An aerosol is a mixture of fine solid particles or liquid droplets in air.
Aerosols can be natural or anthropogenic.
Examples of natural aerosols are fog, forest exudates and geyser steam.
Examples of artificial aerosols are haze, dust, particulate air pollutants and smoke.
Aerosols affect climate in multiple ways. The effect of aerosols on climate is normally quantified in terms of aerosol radiative forcing.
Aerosol radiative forcing is defined as the effect of anthropogenic aerosols on the radiative fluxes at the top of the atmosphere (TOA) and at the surface and on the absorption of radiation within the atmosphere.

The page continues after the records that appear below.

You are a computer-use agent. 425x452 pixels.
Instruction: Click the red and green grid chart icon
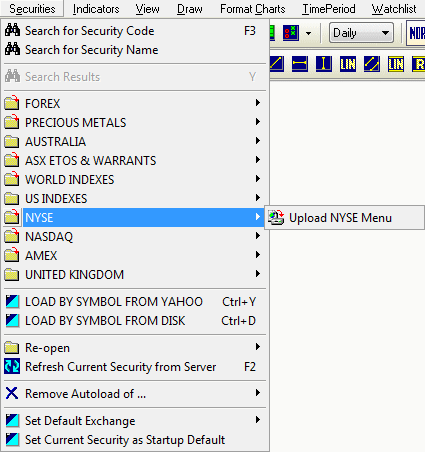291,33
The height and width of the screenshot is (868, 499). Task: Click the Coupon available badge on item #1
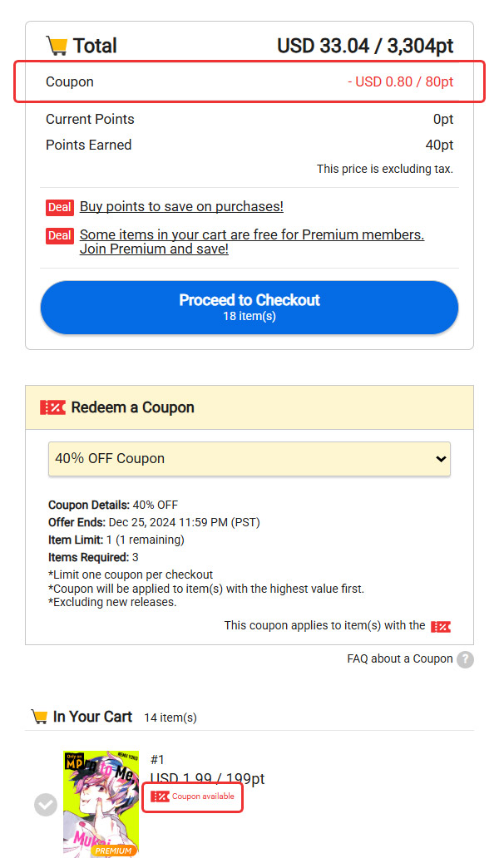pos(192,796)
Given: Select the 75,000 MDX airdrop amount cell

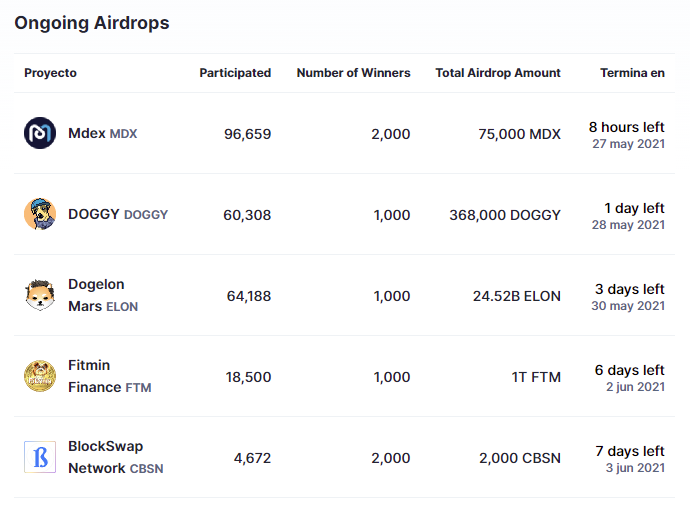Looking at the screenshot, I should point(519,134).
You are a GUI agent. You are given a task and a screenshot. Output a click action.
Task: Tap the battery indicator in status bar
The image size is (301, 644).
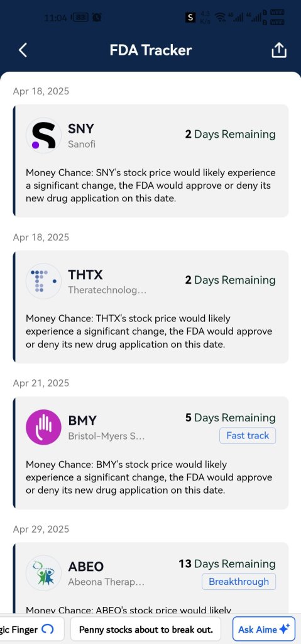[x=80, y=18]
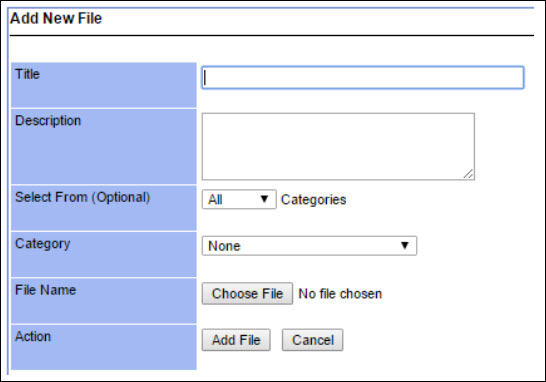Focus the Description text area
The width and height of the screenshot is (546, 382).
pyautogui.click(x=338, y=146)
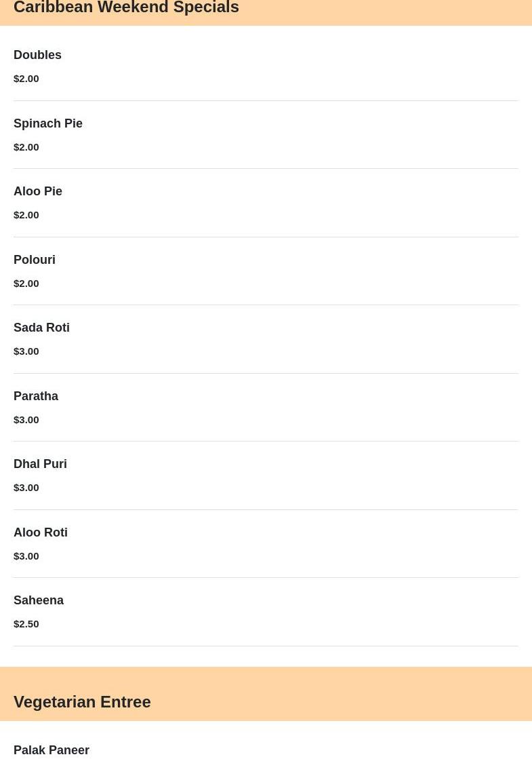Click the Dhal Puri item
This screenshot has width=532, height=759.
[40, 464]
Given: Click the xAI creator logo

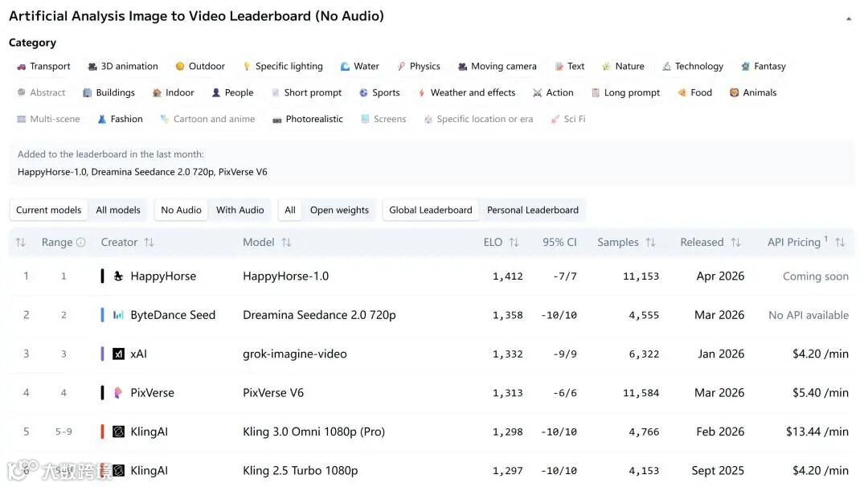Looking at the screenshot, I should (119, 354).
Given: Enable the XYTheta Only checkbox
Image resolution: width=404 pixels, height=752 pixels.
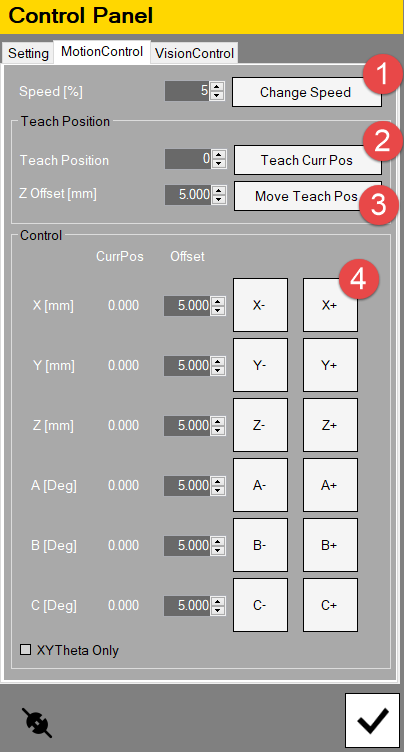Looking at the screenshot, I should (25, 650).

The effect of the total (anthropogenic + natural) aerosols is called aerosol radiative effect or total aerosol forcing.
Aerosol absorbs or scatters radiation in the atmosphere (so-called direct effect). Aerosols, except dust, interfere mainly with solar radiation.
Some aerosols act as cloud condensation nuclei (CCN), thus affecting cloud albedo and lifetime (so-called indirect effect).

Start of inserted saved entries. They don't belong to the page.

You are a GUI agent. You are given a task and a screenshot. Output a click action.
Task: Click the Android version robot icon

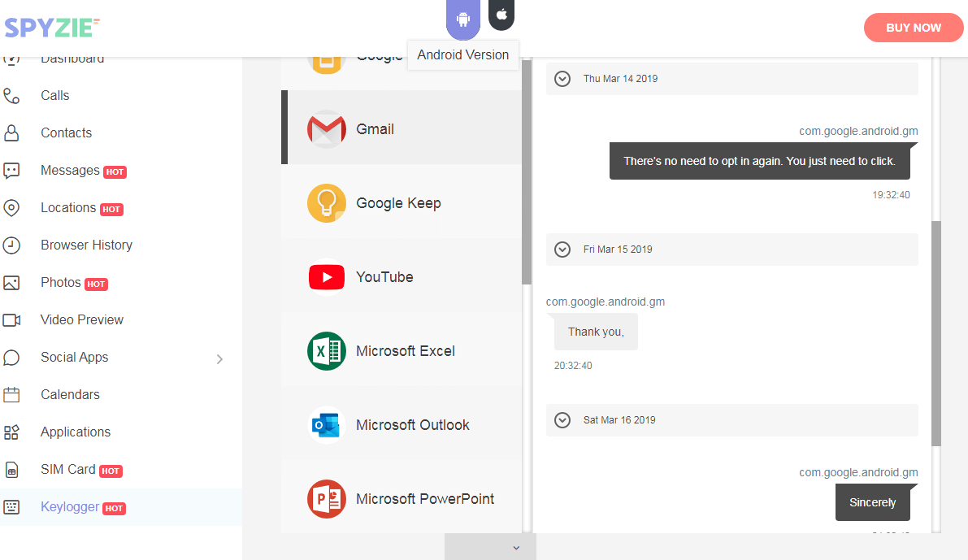tap(463, 18)
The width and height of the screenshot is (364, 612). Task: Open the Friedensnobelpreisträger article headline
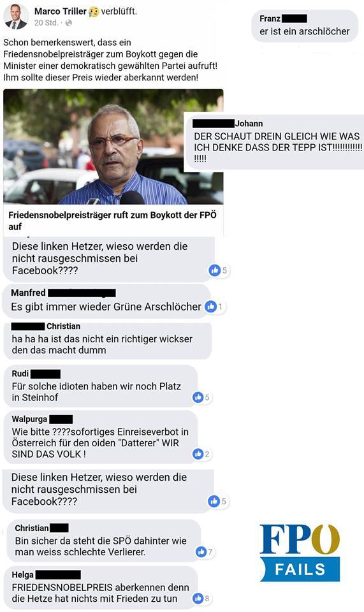(x=112, y=221)
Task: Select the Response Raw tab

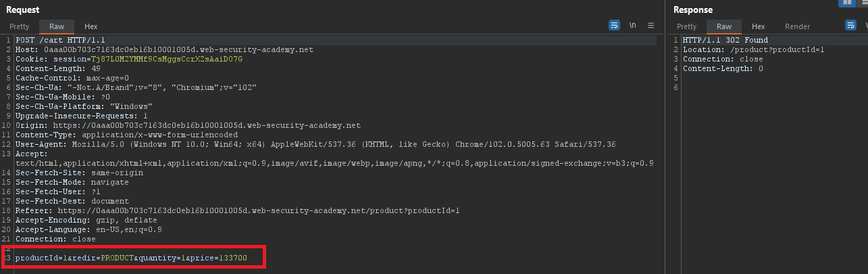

Some of the aerosols can absorb sunlight efficiently and heat the atmosphere. This heating can burn cloud (so-called semi-direct effect).
Dark color aerosols can be deposited on sea ice, snow packs and glaciers, thus darkening the snow and ice surfaces, and enhancing the absorption of sunlight (so-called surface darkening effect).
Indirectly, they modulate Earth’s energy balance by altering cloud properties—in particular, cloud droplet size—by serving as cloud condensation nuclei, which further influence the cloud fraction, height and lifetime.
All these aspects result in modification of the planetary albedo and hydrological cycle.
Some important environmental issues, such as haze, acid rain and tropospheric ozone pollution, are also closely correlated with aerosol pollution.